- _PROBLEM DESCRIPTION_
Give only the number of lines in the data below that contain the string "menu". Matching is case-sensitive.

- _PROVIDED DATA_
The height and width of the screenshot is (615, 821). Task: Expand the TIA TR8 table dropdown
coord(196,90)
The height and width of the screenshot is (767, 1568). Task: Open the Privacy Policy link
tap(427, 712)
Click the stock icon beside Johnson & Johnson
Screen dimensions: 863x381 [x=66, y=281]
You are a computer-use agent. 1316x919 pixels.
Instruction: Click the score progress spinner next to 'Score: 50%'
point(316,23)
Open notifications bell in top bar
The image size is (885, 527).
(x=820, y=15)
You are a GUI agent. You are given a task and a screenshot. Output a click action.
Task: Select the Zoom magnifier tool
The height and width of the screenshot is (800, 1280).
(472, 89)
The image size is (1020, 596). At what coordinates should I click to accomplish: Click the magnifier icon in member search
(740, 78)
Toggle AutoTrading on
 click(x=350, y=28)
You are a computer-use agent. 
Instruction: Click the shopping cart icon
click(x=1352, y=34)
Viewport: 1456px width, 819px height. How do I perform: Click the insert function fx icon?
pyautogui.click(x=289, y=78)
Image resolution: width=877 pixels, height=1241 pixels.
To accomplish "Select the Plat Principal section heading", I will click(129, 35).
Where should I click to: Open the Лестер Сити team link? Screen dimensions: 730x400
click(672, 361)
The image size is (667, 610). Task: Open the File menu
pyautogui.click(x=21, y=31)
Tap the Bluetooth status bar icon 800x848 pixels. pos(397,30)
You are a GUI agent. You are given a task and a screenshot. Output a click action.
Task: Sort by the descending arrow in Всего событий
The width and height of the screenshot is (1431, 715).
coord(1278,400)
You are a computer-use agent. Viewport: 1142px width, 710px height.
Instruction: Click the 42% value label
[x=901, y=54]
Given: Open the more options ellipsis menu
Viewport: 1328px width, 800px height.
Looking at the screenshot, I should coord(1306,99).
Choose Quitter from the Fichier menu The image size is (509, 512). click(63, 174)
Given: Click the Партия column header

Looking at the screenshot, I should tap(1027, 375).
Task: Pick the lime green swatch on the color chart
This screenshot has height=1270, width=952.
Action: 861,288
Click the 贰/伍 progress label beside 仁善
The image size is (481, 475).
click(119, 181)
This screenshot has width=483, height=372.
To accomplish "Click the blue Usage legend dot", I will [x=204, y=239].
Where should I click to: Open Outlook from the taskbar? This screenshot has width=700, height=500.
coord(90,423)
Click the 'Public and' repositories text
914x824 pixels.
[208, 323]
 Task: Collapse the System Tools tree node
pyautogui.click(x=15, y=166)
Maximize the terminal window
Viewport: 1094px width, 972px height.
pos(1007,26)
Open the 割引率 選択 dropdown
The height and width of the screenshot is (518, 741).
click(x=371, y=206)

- _EXERCISE ANSWER_
3